Pois em ambos os casos, considerando o sistema de segurança pública, tal como descrito por
SILVA (1999, p. 85), envolvendo o ministério público, o judiciário, o sistema prisional e outros
órgãos, que atuam desde a prevenção ao crime até a ressocialização do delinquente, passando pelo
julgamento e prisão, somente a polícia está acessível às camadas menos privilegiadas da população,
uma vez que vai até o local onde ocorrem fatos que exijam intervenção desta instituição.
Os direitos humanos são sempre pensados como se não envolvesse os policiais do ponto de
vista das vítimas, mas sempre como algozes.
Nesta esteira o programa de saúde mental para os trabalhadores da segurança púbica (2002)
colocou a seguinte conclusão:
Se, por um lado, muito tem-se dito a respeito do trabalho policial, sistema prisional,
arbitrariedade, corrupção e impunidade policiais, por outro lado, muito pouca ou quase
nenhuma atenção tem-se dedicado aos modos de funcionamento das organizações da segurança
pública. Temos assistido a uma inflação de debates nunca antes promovida, frequentes
reportagens policiais com forte apelo sensacionalista, explorando a inoperância do aparelho
policial ou, então, a violência por ele exercido, não raras vezes, tratadas como se fossem
mercadorias. Esta forma simplificada de encaminhamento da discussão sobre a temática causa
efeitos que se refletem na formulação de um senso comum cristalizado prejudicial para o
avanço das discussões, produzindo sofrimento, ou seja, efeito nos policiais.
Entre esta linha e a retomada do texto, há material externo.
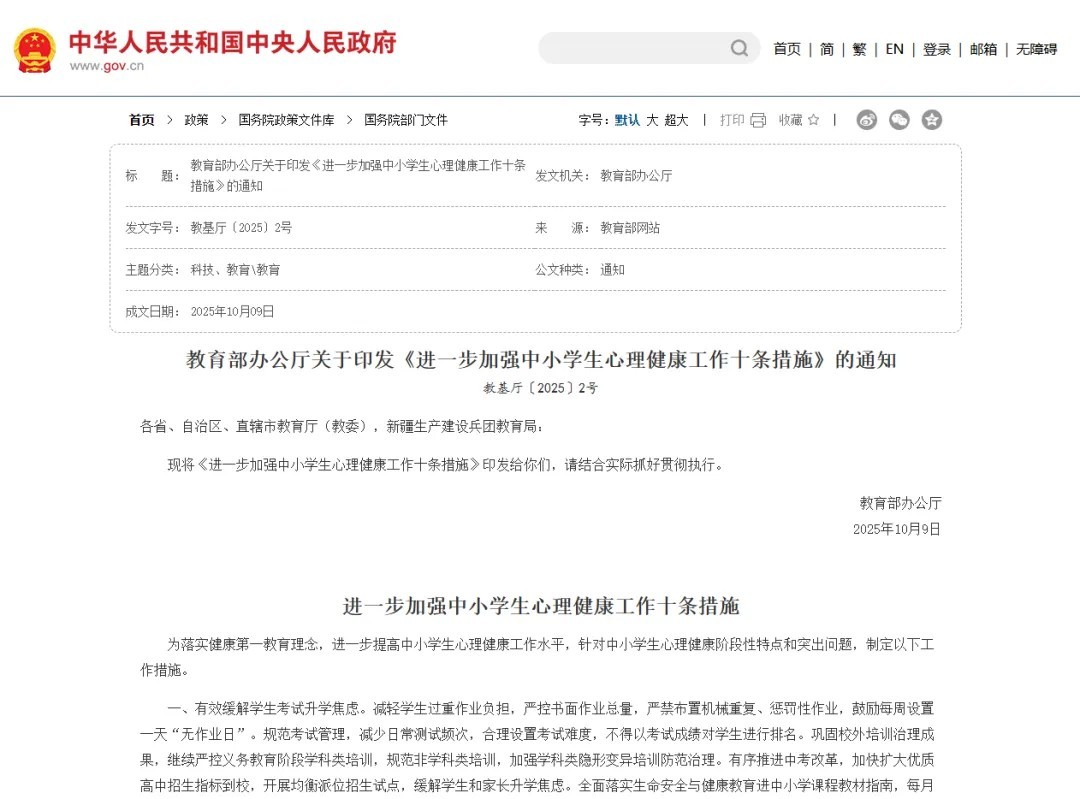Click the star share icon
The height and width of the screenshot is (799, 1080).
tap(932, 120)
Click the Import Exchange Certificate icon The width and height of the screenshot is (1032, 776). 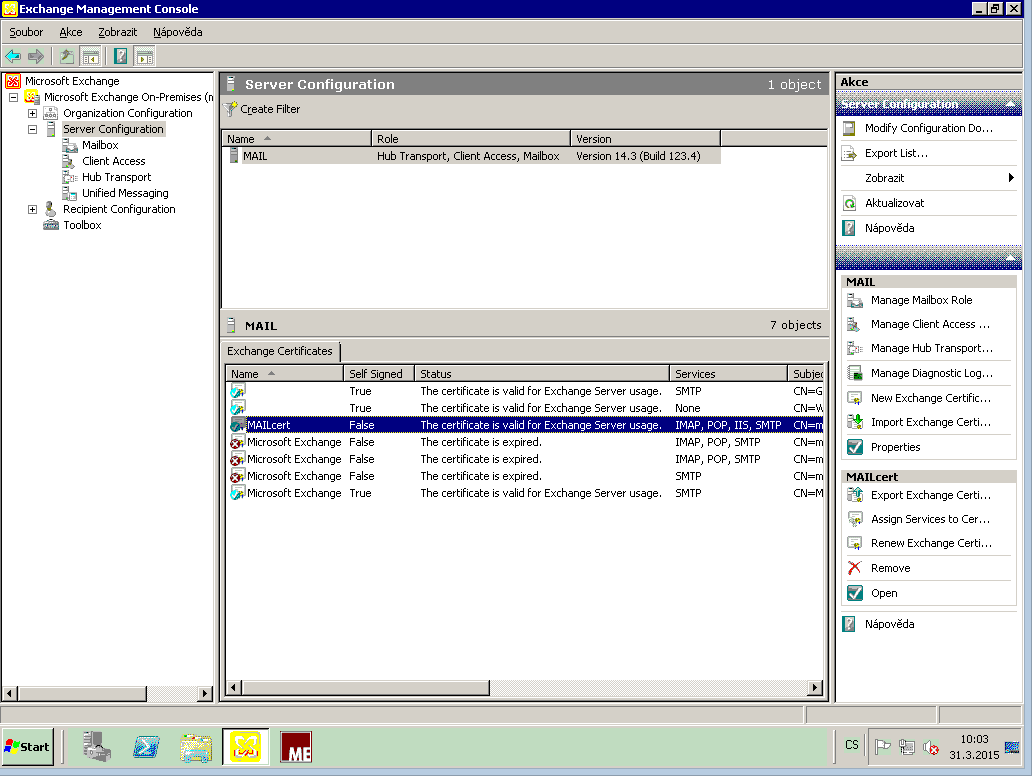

É preciso que, cada vez mais os acadêmicos e juristas, bem como os próprios policiais
compreendam a necessidade de que a violação de direitos humanos dos policiais sejam tornados
visíveis e façam parte da contextualização das discussões sobre segurança pública, criminalidade e
violência.
Conforme já mencionado, seguindo as ideias de SILVA (1999), os problemas de segurança
pública devem ser vistos considerando todo sistema social de proteção aos cidadãos, desde a
prevenção até a recuperação de delinquentes, passando, necessariamente, por questões como o
tratamento adequado da violência a que estão expostos os policiais.
Nada pode acontecer, sem que antes exista um diagnóstico confiável do quadro geral
apresentado, eis porque as pesquisas devem ser estimuladas, mas não como motivo de orgulho dos
pesquisadores, e sim como ferramentas alavancadoras de políticas públicas que visem resolver os
problemas sociais de segurança pública.
Por derradeiro se conclui que, como afirmou o ex-secretário nacional de segurança pública Luiz
Eduardo Soares, é necessário que se faça uma discussão honesta e apartidária sobre a violência urbana,
para então se chegar a um consenso sobre quais as medidas efetivas a serem tomadas, independente de
motivações individuais ou corporativas.
Assim se espera que discussões sobre a violência contra policiais, sejam cada vez mais
freqüentes e profundas, permitindo assim uma progressão dialética, onde cada tese poderá originar
novas antíteses e sínteses, as quais servirão como novas teses, seguindo um ciclo evolutivo de
pensamentos e práticas em prol do bem estar social.